# Problem
Pictures must not appear in the copy. Reproduce exactly, and only, the lines from the one with "You are a computer-use" through the end of the data below.

# Study material
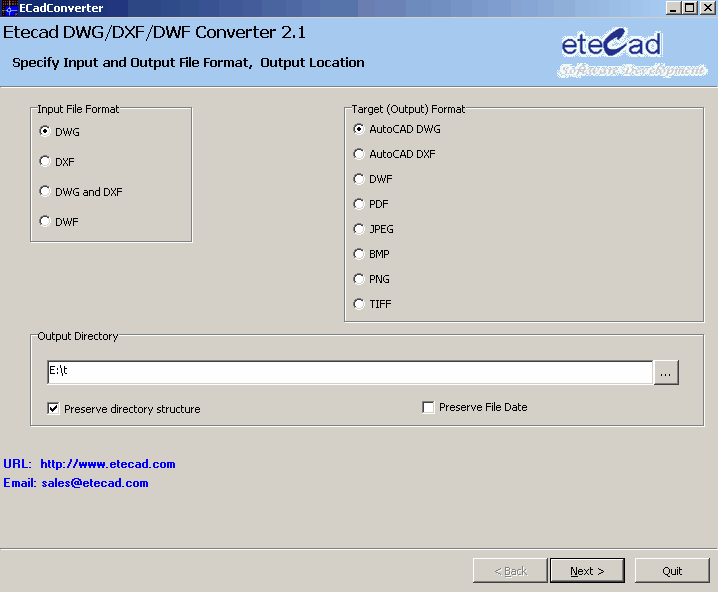The height and width of the screenshot is (592, 718).
Task: Quit the converter wizard
Action: pos(672,570)
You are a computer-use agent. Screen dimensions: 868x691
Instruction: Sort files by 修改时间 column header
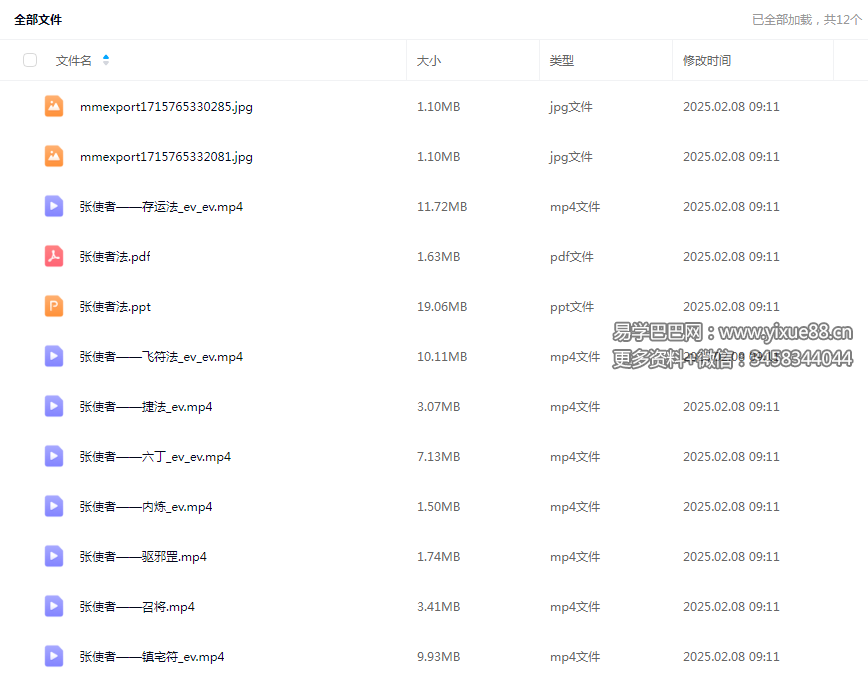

# Output for this exercise
You are a computer-use agent. Screen dimensions: 868x691
Instruction: Sort files by 修改时间 column header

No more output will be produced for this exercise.